**Task to carry out**: Convert the lines into a JSON list of strings, one string per line and omitting any blank lines. Begin at the line that contains "https://go.microsoft.com/fwlink/?LinkId=185325 (130, 520)" and stop after the line that contains "Contribute (221, 2522)", including both of those lines.

Dataset excerpt
________________

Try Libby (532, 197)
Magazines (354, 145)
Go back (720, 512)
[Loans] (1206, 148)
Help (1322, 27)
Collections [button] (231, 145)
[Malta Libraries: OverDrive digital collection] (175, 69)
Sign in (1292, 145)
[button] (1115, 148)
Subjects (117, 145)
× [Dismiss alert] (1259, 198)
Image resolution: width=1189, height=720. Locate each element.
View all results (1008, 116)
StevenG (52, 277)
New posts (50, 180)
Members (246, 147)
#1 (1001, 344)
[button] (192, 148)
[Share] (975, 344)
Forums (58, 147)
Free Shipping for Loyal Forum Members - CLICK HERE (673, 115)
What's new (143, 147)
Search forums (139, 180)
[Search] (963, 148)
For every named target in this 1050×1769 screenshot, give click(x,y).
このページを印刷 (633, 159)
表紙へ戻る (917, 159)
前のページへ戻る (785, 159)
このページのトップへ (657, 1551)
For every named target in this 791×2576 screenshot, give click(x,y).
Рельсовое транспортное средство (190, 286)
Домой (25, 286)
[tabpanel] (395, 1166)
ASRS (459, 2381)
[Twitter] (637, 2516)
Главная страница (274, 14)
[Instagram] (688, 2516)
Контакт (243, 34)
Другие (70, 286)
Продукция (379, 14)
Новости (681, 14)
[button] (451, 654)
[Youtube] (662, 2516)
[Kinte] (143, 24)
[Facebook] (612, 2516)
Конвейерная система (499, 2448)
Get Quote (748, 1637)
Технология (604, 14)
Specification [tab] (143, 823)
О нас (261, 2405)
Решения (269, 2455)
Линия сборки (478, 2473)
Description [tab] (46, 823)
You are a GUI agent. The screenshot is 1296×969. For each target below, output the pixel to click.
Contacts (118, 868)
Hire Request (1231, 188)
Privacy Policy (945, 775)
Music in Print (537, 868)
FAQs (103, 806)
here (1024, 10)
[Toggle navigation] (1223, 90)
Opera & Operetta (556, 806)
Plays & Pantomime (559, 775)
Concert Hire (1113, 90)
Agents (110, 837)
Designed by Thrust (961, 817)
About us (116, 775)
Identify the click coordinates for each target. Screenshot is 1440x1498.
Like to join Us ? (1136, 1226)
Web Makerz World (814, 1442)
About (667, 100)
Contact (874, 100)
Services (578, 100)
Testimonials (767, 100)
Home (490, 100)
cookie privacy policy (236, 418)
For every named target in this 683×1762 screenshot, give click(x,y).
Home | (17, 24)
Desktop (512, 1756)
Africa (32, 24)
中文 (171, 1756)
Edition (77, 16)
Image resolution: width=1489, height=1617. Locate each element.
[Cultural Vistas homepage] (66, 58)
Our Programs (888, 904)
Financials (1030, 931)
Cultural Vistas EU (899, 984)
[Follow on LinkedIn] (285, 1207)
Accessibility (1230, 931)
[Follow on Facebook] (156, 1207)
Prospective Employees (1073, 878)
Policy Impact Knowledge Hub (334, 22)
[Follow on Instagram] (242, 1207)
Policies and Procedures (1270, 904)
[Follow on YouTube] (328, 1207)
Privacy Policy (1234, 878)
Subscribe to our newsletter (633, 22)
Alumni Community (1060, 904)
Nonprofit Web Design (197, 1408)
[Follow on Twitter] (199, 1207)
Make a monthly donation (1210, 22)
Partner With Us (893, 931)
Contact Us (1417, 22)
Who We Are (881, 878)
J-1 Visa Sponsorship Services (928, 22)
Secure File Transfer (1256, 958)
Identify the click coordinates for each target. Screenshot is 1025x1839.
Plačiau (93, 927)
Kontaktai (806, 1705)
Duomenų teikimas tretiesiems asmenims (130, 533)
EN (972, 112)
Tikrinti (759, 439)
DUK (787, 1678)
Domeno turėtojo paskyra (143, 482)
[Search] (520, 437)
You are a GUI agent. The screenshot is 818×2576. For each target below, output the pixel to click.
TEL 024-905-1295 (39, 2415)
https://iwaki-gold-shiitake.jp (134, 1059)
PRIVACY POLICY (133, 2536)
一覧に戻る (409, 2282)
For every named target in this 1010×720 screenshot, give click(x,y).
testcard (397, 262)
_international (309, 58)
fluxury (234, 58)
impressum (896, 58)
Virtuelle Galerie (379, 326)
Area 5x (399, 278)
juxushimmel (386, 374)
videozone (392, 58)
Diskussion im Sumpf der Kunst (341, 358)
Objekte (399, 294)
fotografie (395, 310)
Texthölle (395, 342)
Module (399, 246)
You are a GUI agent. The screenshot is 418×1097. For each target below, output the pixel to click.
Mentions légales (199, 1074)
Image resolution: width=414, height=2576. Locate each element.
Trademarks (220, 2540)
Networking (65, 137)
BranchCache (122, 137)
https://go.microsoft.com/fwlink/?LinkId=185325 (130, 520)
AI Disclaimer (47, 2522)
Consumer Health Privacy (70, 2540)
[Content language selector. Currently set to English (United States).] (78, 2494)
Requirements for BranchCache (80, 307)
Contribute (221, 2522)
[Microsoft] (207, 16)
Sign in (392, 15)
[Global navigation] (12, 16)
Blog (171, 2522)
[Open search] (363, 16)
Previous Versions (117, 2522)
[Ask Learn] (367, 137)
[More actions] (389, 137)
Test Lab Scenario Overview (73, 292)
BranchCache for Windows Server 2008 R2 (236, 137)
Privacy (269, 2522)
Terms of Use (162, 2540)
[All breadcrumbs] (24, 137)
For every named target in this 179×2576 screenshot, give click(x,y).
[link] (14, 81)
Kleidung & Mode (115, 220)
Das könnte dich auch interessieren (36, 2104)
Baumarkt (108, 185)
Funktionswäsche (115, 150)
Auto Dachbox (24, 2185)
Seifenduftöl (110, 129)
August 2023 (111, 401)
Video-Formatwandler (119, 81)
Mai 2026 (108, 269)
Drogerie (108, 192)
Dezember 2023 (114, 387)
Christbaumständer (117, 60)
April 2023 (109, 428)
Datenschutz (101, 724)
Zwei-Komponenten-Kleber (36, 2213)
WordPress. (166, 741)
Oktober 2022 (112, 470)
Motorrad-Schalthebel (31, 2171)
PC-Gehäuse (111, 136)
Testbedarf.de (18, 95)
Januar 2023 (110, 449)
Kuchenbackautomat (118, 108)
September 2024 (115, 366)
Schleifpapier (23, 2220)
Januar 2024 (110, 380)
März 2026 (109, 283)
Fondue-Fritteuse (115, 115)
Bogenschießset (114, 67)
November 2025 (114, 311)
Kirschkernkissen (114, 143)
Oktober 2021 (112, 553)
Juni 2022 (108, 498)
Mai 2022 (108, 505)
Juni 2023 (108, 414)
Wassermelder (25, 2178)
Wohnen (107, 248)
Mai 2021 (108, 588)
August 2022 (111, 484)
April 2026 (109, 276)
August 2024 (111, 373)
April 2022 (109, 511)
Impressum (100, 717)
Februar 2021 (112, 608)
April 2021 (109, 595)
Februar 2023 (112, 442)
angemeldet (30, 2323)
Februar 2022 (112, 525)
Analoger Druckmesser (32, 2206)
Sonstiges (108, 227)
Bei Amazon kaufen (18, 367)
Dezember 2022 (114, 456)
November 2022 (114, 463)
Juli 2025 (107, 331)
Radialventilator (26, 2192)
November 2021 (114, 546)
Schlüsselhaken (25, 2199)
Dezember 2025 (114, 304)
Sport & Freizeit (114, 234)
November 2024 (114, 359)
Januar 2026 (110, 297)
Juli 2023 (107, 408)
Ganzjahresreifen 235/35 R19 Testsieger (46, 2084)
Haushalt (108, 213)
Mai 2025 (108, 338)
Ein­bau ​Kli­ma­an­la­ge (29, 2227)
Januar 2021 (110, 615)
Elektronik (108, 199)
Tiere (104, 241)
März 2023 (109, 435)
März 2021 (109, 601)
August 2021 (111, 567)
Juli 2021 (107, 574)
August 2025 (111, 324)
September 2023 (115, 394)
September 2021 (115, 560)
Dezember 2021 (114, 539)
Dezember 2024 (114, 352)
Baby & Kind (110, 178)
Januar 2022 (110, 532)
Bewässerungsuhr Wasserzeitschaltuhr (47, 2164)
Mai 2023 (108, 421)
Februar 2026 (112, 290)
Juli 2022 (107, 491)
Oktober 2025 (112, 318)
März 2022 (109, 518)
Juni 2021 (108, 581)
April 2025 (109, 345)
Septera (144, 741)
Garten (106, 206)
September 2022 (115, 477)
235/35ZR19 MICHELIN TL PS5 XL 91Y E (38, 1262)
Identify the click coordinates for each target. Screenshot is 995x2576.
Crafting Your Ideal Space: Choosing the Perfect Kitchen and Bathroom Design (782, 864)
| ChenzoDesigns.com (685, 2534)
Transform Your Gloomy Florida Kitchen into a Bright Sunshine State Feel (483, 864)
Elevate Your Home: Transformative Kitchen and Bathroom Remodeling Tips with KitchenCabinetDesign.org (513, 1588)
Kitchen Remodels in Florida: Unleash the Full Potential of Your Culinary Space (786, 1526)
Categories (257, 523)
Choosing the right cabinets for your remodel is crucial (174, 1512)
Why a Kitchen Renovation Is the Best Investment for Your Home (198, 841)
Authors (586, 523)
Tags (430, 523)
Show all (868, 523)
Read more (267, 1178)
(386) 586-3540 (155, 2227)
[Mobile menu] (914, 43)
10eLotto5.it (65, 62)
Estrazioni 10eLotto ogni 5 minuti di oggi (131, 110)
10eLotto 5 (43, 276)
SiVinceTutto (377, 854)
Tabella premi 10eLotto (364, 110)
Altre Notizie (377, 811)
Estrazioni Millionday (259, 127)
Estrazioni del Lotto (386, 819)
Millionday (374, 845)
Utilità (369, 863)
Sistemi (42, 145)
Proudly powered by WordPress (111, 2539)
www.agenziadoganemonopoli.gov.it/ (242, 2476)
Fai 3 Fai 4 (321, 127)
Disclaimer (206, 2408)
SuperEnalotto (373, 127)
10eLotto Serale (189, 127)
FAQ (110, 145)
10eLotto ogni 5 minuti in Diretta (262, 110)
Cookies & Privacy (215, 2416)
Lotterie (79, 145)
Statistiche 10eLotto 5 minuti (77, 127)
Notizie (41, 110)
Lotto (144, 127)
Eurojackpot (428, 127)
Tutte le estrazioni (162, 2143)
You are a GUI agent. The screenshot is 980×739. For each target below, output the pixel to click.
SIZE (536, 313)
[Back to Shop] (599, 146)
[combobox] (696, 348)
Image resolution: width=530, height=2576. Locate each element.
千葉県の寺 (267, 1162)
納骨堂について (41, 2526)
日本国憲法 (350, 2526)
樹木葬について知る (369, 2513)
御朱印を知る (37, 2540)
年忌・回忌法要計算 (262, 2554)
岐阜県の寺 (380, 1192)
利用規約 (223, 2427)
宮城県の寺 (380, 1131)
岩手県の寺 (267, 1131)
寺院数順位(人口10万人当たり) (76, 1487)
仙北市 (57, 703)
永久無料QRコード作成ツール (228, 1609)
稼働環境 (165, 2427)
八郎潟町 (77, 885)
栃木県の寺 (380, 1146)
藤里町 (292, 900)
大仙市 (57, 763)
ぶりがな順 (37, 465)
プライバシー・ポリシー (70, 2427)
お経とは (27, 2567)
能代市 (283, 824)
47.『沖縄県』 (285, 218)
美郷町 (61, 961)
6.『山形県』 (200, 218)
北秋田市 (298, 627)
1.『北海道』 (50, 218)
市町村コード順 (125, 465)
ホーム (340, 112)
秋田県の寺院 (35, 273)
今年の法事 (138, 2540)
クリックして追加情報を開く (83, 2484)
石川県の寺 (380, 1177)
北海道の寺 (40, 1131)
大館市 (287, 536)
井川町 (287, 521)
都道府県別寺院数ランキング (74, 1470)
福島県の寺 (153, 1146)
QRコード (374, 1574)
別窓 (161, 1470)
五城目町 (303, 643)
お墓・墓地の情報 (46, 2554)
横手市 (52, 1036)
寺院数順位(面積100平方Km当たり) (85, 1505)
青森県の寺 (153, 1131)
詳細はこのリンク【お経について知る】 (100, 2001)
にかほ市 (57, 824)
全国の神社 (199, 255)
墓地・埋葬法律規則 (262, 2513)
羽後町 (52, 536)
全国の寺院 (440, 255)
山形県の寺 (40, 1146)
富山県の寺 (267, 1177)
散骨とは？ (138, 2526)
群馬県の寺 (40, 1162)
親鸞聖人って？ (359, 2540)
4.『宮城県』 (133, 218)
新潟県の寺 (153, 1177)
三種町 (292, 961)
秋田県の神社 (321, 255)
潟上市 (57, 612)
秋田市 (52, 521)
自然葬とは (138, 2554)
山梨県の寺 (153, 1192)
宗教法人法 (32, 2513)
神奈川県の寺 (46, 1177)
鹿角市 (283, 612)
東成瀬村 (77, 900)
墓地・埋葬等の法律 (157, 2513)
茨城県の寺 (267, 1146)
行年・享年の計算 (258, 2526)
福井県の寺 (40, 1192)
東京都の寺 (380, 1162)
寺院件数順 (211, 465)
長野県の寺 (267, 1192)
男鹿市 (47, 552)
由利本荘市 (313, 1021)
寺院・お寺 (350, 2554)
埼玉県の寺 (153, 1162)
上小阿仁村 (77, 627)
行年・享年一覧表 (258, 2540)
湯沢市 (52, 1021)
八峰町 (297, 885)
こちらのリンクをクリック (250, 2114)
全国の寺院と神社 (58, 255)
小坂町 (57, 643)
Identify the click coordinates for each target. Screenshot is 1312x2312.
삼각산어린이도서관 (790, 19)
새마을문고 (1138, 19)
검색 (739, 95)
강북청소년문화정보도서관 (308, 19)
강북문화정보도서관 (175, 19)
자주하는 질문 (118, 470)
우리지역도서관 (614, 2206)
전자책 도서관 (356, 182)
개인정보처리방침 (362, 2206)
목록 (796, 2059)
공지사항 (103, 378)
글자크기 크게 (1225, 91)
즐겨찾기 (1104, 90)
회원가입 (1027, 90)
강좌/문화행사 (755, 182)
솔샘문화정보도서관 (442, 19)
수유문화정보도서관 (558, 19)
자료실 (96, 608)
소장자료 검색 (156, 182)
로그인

________________

**Exercise result**:
[
  "https://go.microsoft.com/fwlink/?LinkId=185325 (130, 520)",
  "AI Disclaimer (47, 2522)",
  "Consumer Health Privacy (70, 2540)",
  "[Content language selector. Currently set to English (United States).] (78, 2494)",
  "Requirements for BranchCache (80, 307)",
  "Contribute (221, 2522)"
]